HOW TO COMPLETE THIS TASK:
The required answer is the run of lines from the one holding "Instruction: Go to the Conversations tab" to the end of the data below, copied exactly and free of pictures.

Stored records:
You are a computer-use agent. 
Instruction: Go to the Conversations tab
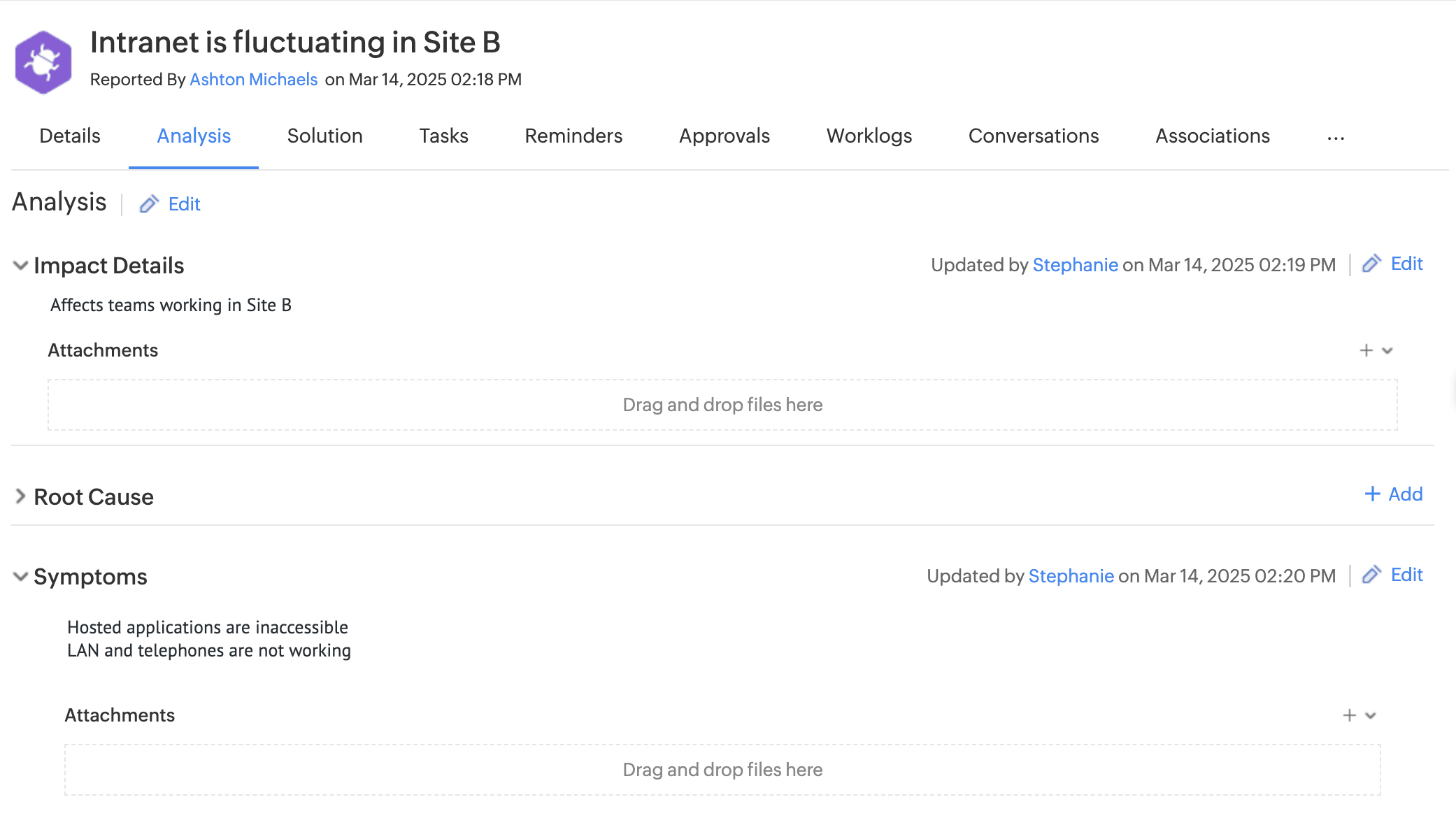[1033, 136]
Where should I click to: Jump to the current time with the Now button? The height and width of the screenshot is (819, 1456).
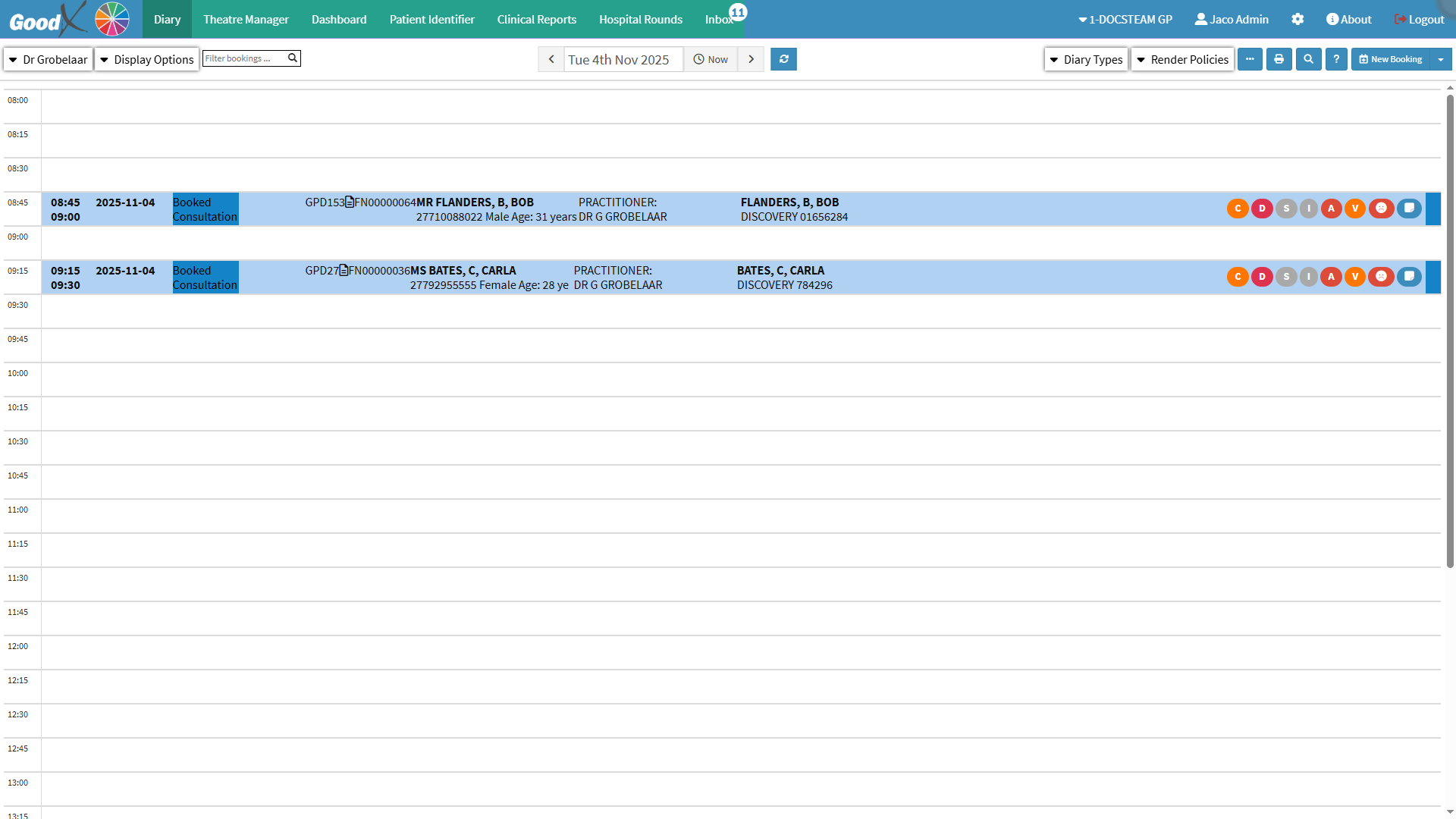711,59
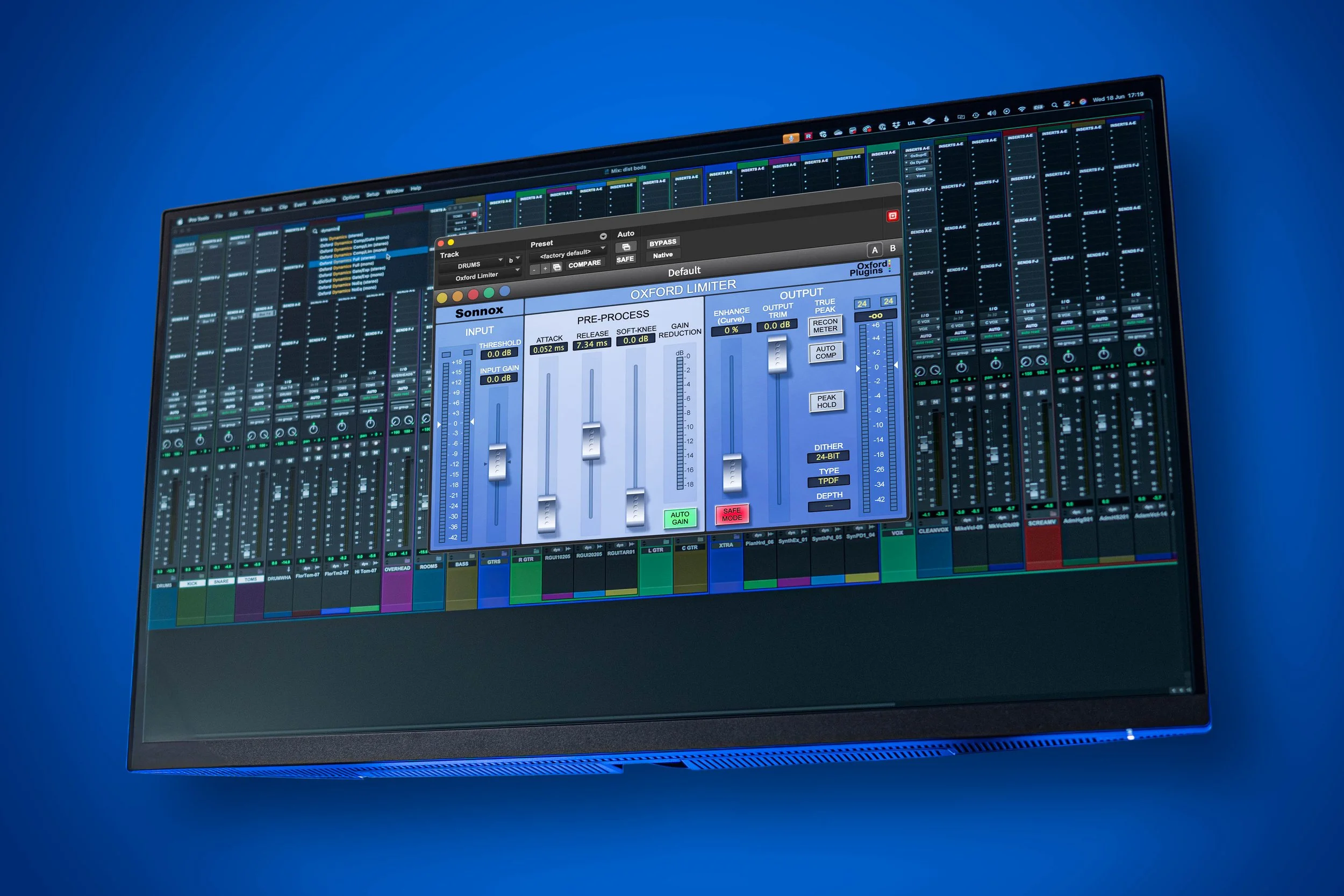This screenshot has width=1344, height=896.
Task: Open the AudioSuite menu
Action: [324, 200]
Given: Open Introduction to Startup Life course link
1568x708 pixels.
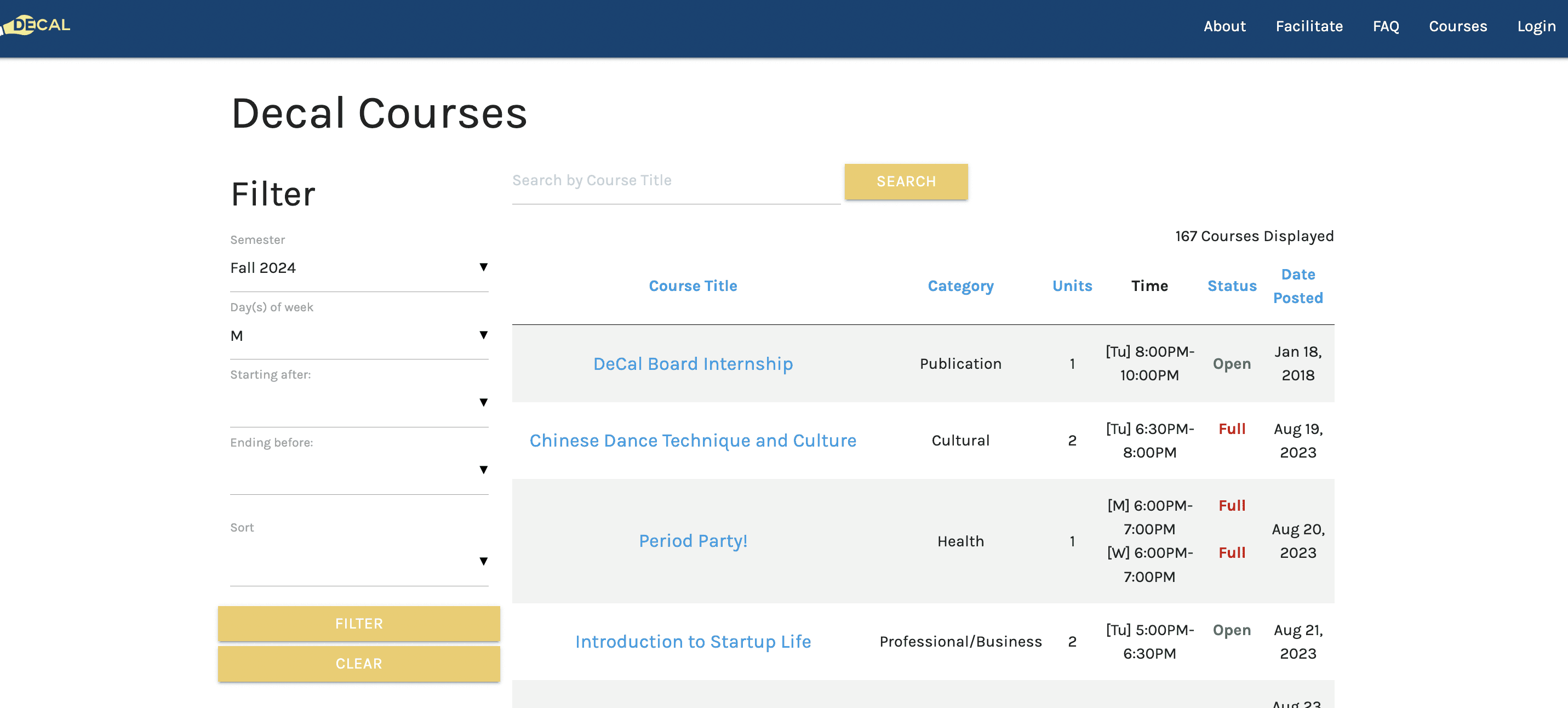Looking at the screenshot, I should pyautogui.click(x=692, y=641).
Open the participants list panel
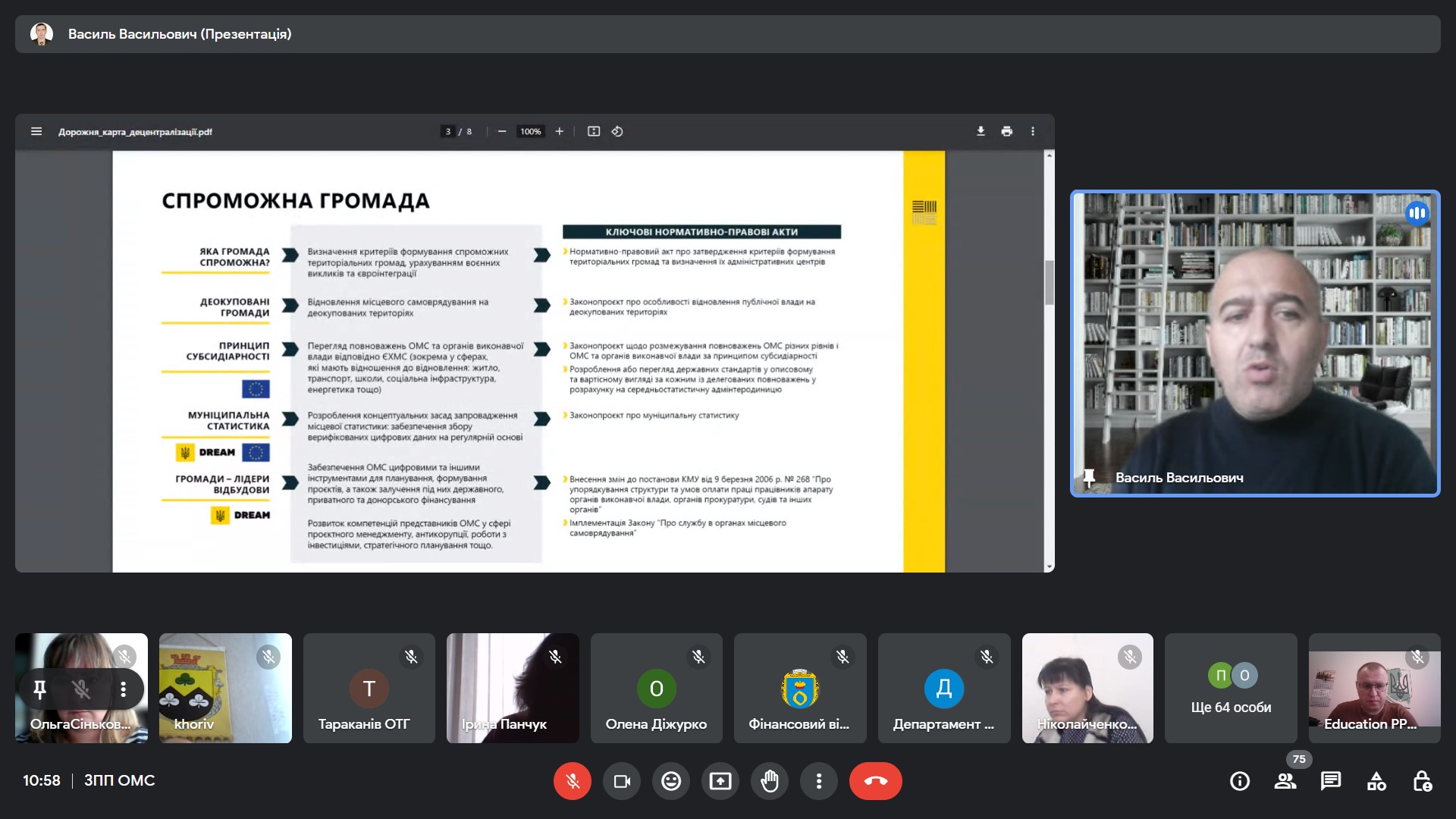The height and width of the screenshot is (819, 1456). coord(1285,781)
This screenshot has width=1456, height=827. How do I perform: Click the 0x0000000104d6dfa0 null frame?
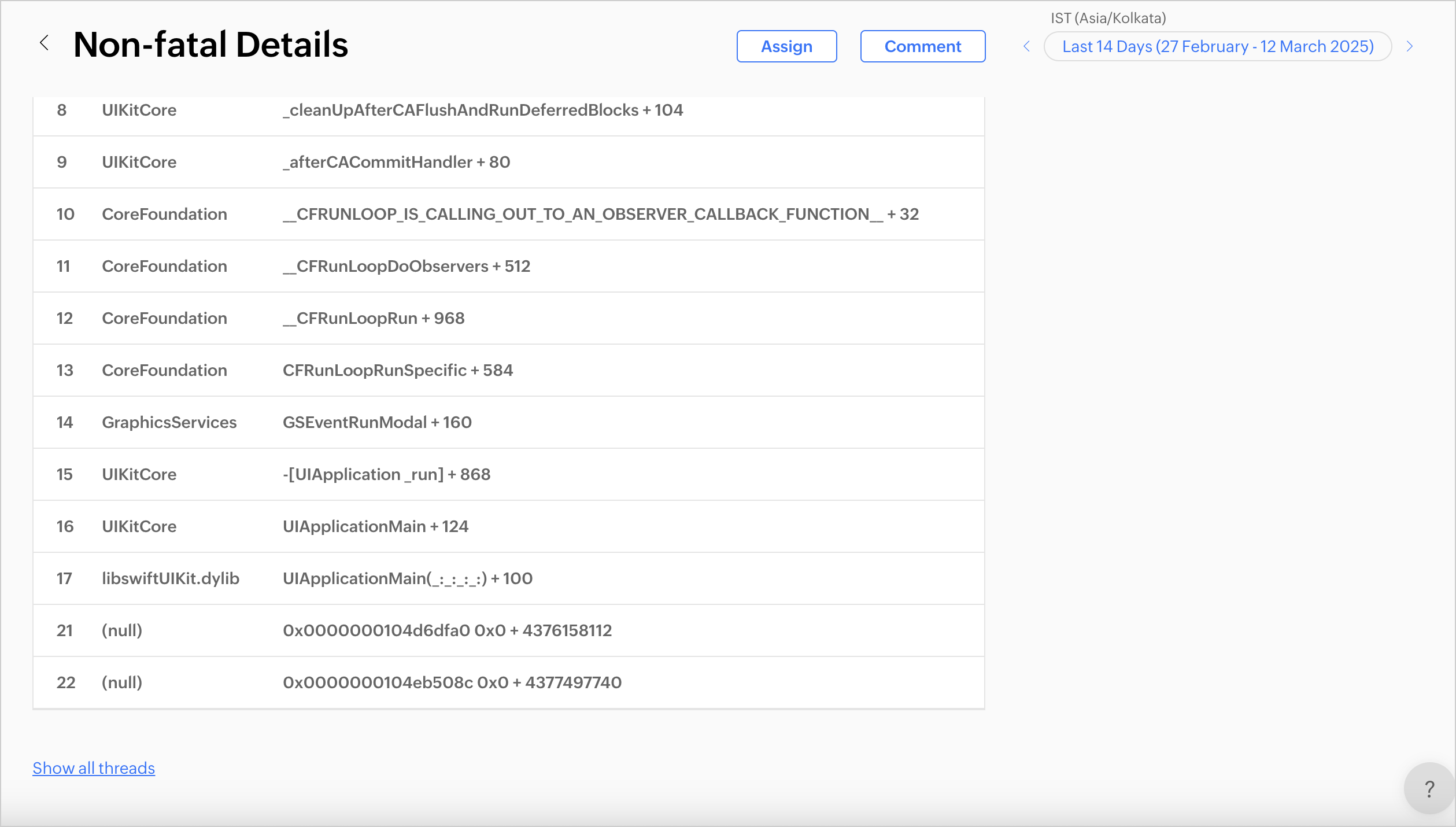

OUTPUT FOR THIS EXERCISE:
Instruction: Go to the Conversations tab
[1033, 136]
Where should I click to: Jump to the current time with the Now button? The height and width of the screenshot is (819, 1456).
711,59
This screenshot has width=1344, height=896.
Task: Open the AudioSuite menu
Action: [324, 200]
Given: Open Introduction to Startup Life course link
1568x708 pixels.
Looking at the screenshot, I should pyautogui.click(x=692, y=641).
Open the participants list panel
The height and width of the screenshot is (819, 1456). coord(1285,781)
This screenshot has width=1456, height=827. How do I perform: Click the 0x0000000104d6dfa0 null frame?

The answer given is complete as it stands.